Certain features of the physical violence which the women with learning disabilities reported to us are very commonly found in the general domestic violence literature, namely the violence and abuse continuing after the end of the relationship and violence beginning or escalating during pregnancy.
Financial abuse was also commonly reported. As outlined below, many of the perpetrators had drug/alcohol problems and almost all were unemployed. The men took and used the women’s money, both their regular income as well as savings, as a matter of course, using force where necessary and sometimes leaving the women with debts to be repaid long after the relationship had ended.
Verbal abuse was an everyday occurrence, with the women being continually insulted:
“ He called me a bitch, a bastard and a liar”
“He called me a fat bitch, ugly and a slag”
In some cases, the women’s children were also hurt by the perpetrators, as were their pets. Even when the children were not directly hurt themselves, the women recognised that there were seriously affected by witnessing the abuse of their mothers and, in some cases, by having to move home several times to escape.
Coercive control has recently been made a criminal offence in the UK and is an all-encompassing form of domestic violence that featured strongly in our sample. The perpetrators would control the women through unreasonable and non-negotiable demands, threats and intimidation. In order to do this successfully, the men would deliberately isolate the woman from her friends and family. The women reported that this happened in two main ways: either intimidating the women into stopping going to see their family and friends or using various tactics to ensure the family and friends stopped seeing the women.
“He was nasty to them, so I lost all my friendships with the neighbours”
“My oldest, kindest friends, he accused them of stealing, so they wouldn’t come here again”
“ He wouldn’t put any trousers on when my mum and dad came round, so they stopped coming”
The husbands or boyfriends of the women in the study did not usually have learning disabilities themselves, but did tend to have other problems such as mental health difficulties, drug and alcohol problems, be unemployed and/or have criminal records. They tended to be jealous and manipulative, make threats of self-harm/suicide/ murder (including murder of children). Some of the men had nowhere decent to live and moved into the women’s homes at a very early stage in the relationships, before the women were comfortable with that. Although they may not have recognised it at the time, the women later come to realise that they lacked assertiveness and did not take action to prevent this from happening:
“ I was vulnerable, cos I didn’t have confidence in myself”

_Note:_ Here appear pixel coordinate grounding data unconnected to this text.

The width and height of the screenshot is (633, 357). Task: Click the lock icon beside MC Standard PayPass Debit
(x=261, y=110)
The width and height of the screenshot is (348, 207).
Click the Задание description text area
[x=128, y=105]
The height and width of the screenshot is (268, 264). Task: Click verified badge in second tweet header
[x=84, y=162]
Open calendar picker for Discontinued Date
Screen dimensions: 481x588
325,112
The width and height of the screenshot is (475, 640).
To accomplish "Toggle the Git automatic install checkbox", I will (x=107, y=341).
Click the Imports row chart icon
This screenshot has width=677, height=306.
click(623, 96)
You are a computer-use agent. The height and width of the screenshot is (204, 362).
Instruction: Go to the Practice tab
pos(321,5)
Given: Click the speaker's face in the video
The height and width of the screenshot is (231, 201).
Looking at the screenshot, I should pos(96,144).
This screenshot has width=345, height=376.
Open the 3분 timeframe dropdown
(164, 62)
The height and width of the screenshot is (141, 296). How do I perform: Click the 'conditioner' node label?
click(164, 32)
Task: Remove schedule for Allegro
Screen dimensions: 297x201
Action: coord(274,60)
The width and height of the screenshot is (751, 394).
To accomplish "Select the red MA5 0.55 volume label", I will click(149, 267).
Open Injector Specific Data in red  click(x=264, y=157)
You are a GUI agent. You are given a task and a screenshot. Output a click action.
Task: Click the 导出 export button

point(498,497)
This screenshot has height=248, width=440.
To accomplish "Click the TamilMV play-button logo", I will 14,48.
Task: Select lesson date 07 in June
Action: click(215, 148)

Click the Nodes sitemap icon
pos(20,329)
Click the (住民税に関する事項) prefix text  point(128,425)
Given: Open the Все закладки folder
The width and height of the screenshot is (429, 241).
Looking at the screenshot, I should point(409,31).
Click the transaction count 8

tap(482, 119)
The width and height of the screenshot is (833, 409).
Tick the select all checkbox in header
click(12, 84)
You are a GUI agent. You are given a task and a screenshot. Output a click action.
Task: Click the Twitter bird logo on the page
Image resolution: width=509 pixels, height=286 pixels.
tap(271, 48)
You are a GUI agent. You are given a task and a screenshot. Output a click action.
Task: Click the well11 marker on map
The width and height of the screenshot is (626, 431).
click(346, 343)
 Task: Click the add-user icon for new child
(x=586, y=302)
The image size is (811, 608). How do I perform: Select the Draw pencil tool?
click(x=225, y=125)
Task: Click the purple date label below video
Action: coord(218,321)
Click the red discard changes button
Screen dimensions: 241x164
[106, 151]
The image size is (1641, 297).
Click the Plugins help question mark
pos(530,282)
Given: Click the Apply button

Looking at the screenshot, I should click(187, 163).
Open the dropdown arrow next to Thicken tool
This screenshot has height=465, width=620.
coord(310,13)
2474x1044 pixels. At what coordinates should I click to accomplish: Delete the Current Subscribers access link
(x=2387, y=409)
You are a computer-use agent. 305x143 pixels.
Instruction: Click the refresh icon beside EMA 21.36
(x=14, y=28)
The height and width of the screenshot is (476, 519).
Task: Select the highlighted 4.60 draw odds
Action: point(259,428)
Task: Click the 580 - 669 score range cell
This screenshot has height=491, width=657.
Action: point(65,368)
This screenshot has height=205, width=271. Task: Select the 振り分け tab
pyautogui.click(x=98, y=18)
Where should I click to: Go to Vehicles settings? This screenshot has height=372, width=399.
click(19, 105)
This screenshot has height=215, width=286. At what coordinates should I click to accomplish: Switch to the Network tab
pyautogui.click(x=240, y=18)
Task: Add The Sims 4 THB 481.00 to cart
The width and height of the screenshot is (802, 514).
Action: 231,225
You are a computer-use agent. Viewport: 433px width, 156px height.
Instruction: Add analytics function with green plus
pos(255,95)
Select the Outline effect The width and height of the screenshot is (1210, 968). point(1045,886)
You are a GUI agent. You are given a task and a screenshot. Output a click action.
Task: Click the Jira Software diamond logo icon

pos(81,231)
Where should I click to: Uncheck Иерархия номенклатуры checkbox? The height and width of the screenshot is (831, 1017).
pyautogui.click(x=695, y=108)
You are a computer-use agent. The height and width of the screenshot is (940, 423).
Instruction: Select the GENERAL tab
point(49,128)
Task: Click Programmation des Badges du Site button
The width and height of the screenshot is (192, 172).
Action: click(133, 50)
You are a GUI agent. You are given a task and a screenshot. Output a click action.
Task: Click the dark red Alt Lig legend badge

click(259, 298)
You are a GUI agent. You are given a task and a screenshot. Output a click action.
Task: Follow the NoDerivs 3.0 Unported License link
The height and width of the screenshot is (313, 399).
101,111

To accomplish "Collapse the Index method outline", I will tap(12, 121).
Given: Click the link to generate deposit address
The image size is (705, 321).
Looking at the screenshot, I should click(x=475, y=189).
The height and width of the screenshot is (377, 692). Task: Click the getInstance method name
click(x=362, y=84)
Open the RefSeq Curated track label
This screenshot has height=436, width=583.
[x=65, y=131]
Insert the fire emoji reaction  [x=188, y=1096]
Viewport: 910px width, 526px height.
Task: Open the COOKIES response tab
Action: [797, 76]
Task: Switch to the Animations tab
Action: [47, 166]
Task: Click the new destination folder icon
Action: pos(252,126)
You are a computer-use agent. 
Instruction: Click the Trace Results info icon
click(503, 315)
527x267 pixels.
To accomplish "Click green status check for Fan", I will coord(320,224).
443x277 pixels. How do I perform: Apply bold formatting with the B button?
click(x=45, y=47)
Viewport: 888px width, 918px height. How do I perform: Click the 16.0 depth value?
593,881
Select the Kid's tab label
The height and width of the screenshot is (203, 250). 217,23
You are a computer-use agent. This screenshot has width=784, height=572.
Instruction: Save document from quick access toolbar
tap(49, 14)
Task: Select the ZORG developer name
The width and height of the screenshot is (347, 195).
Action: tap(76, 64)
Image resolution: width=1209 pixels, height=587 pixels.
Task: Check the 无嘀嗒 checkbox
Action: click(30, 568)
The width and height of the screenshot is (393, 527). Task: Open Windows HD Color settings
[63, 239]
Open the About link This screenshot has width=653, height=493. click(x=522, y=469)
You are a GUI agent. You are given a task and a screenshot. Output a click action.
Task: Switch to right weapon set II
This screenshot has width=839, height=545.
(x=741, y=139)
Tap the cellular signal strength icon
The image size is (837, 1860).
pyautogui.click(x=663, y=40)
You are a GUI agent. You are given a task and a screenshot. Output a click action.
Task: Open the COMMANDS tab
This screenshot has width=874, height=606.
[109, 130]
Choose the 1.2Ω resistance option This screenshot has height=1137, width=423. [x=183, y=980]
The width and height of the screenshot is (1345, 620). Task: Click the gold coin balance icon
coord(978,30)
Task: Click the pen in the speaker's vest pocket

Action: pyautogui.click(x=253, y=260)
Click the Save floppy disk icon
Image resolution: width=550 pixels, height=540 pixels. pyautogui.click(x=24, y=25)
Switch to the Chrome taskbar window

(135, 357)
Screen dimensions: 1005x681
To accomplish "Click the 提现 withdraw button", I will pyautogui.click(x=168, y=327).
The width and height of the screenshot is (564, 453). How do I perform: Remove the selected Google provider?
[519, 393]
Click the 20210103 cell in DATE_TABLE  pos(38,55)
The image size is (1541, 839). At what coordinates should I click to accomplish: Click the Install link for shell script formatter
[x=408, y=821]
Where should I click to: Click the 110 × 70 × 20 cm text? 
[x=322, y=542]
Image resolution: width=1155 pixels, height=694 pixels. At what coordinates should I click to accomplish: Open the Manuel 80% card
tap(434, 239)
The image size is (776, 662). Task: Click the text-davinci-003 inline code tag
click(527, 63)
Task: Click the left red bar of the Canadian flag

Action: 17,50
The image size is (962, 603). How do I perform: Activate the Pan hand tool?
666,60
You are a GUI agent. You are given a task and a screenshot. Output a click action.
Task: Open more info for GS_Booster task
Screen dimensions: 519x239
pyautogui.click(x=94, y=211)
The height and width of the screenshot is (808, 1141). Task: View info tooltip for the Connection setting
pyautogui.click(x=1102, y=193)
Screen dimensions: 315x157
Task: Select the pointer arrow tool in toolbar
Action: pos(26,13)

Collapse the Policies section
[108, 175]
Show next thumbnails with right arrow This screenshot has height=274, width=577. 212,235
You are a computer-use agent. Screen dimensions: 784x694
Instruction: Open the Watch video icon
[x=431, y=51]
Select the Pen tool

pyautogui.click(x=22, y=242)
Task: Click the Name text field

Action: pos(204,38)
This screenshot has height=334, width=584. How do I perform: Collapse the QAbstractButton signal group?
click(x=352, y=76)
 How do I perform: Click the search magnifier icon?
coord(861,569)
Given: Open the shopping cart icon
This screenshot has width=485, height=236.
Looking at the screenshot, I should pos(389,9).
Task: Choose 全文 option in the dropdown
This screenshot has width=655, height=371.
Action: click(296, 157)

“When I started seeing him, he moved in straightaway, because he was homeless…it was too easy, I just let people walk all over me.”
In the mate crime literature, this phenomenon, whereby so-called friends take over the homes and other resources of people with learning disabilities, is referred to as ‘cuckooing’ and it was certainly evident in our study.
Who can help?
It is essential that all professionals involved in the lives of women with learning disabilities become more aware of the problem of domestic violence. Indeed National Institute for Health and Care Excellence (NICE) guidelines (2014) state that “Health and social care service managers and professionals should ensure front-line staff in all services are trained to recognise the indicators of domestic violence and abuse”
Health and social care professionals have a clear role in trying to help women with learning disabilities to recognise domestic violence and to avoid or leave violent relationships. Staff therefore must themselves recognise indicators of domestic violence and be pro-active in asking women if they need help.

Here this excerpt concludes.